### PROMPT
Nothing but the records themselves, exactly as written, should appear in the reply; leave out the pictures.

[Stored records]

┄┄┄┄┄┄┄┄┄┄┄┄┄┄┄┄┄┄┄┄

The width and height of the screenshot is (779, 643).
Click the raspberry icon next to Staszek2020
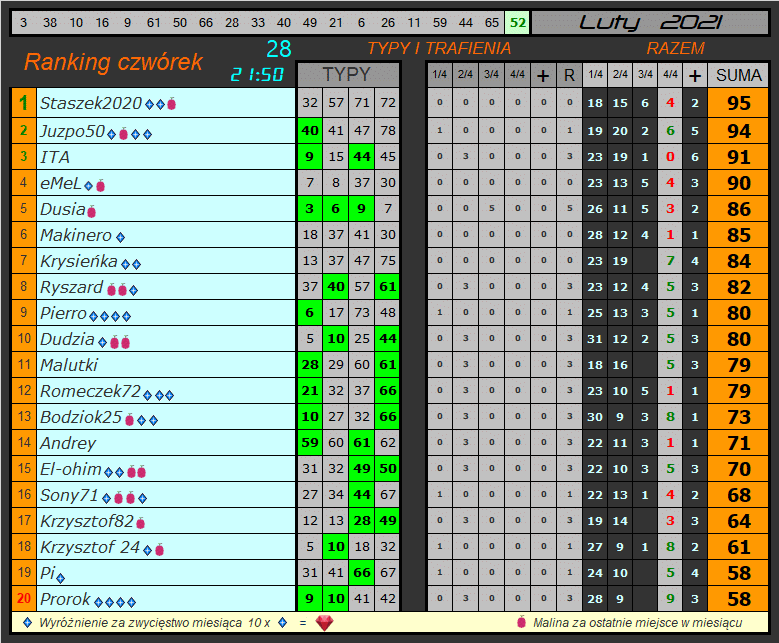171,104
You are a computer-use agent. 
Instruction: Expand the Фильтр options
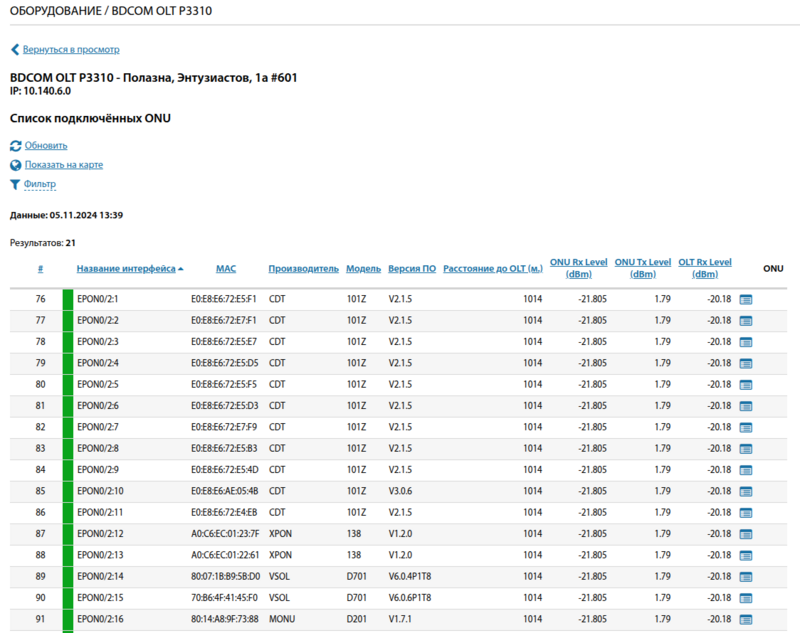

┄┄┄┄┄┄┄┄┄┄┄┄┄┄┄┄┄┄┄┄

### SOLUTION TO THIS EXERCISE
The width and height of the screenshot is (779, 643).
Click the raspberry icon next to Staszek2020
171,104
You are a computer-use agent. 
Instruction: Expand the Фильтр options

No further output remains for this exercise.